**WHAT YOU ARE ASKED TO DO**
Nothing is needed except the lines below that run from the one with "The height and width of the screenshot is (322, 572)." through the one with "Click the white", repeated exactly.

Records from a data source:
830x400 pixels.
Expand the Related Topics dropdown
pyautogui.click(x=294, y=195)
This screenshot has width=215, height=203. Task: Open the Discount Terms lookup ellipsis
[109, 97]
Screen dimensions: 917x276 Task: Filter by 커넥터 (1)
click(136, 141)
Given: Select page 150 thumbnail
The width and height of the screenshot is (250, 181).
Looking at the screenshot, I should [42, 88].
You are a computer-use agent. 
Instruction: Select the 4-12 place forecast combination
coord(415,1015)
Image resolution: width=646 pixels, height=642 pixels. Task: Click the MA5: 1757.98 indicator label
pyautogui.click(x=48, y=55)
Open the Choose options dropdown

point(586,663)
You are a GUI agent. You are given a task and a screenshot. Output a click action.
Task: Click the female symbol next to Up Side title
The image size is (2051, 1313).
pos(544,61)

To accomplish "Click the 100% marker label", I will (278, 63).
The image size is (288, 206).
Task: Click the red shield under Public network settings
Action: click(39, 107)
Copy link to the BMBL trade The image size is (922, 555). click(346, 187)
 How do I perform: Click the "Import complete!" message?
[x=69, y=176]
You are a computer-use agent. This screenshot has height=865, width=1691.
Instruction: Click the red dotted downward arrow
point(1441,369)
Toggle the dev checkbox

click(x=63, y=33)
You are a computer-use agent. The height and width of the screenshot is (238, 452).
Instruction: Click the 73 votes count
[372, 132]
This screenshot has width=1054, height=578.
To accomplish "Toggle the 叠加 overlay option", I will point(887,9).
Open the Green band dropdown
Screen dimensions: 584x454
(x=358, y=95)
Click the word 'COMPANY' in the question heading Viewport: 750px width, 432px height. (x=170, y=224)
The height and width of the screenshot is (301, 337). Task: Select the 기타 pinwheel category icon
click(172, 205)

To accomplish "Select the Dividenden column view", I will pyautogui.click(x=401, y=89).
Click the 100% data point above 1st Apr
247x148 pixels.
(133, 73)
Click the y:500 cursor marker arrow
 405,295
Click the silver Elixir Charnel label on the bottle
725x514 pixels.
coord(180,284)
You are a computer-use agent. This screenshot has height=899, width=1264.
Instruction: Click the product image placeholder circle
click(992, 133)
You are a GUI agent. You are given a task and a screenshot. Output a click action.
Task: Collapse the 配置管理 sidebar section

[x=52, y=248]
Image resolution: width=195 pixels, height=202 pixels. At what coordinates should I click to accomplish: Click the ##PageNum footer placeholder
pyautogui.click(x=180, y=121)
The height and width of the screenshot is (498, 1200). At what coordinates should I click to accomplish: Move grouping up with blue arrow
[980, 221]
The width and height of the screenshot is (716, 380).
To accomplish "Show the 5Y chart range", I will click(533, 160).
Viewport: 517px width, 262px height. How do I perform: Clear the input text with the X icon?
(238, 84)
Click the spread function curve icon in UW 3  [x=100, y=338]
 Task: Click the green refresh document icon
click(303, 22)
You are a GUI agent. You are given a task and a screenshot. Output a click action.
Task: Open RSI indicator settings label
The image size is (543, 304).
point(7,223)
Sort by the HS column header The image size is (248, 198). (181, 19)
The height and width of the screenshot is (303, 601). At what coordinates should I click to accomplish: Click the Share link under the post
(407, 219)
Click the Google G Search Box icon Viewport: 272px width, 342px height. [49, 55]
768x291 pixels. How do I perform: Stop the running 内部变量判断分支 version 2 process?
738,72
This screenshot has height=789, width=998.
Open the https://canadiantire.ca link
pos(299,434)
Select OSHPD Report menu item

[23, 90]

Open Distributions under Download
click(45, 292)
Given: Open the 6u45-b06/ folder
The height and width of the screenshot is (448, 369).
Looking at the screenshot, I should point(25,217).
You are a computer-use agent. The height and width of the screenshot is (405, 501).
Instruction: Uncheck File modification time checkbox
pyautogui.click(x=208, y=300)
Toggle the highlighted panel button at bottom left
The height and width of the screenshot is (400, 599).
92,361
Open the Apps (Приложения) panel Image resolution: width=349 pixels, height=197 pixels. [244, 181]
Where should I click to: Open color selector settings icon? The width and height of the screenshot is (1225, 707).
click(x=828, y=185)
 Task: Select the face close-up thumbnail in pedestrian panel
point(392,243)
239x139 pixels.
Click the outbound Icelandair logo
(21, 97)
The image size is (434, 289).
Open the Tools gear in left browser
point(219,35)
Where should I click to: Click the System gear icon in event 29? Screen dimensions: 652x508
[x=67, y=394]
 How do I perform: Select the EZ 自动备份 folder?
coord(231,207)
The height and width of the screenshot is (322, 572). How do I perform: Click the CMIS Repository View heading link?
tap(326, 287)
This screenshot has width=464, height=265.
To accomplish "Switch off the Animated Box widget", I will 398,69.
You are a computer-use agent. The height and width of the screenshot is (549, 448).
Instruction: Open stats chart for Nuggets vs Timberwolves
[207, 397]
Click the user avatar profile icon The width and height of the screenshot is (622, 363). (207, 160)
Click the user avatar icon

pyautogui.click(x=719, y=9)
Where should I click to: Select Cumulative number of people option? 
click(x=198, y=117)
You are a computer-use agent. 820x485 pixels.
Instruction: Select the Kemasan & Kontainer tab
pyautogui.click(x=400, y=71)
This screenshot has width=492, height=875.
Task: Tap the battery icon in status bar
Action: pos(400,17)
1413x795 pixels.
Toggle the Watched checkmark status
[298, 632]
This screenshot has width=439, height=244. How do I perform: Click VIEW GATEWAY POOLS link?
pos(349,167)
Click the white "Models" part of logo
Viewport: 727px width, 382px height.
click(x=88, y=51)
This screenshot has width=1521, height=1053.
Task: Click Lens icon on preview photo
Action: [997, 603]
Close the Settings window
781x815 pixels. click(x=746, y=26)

**SOLVED EXERCISE**
The height and width of the screenshot is (322, 572). How do I perform: Click the CMIS Repository View heading link?
tap(326, 287)
This screenshot has width=464, height=265.
To accomplish "Switch off the Animated Box widget", I will 398,69.
You are a computer-use agent. The height and width of the screenshot is (549, 448).
Instruction: Open stats chart for Nuggets vs Timberwolves
[207, 397]
Click the user avatar profile icon The width and height of the screenshot is (622, 363). (207, 160)
Click the user avatar icon

pyautogui.click(x=719, y=9)
Where should I click to: Select Cumulative number of people option? 
click(x=198, y=117)
You are a computer-use agent. 820x485 pixels.
Instruction: Select the Kemasan & Kontainer tab
pyautogui.click(x=400, y=71)
This screenshot has width=492, height=875.
Task: Tap the battery icon in status bar
Action: pos(400,17)
1413x795 pixels.
Toggle the Watched checkmark status
[298, 632]
This screenshot has width=439, height=244. How do I perform: Click VIEW GATEWAY POOLS link?
pos(349,167)
Click the white "Models" part of logo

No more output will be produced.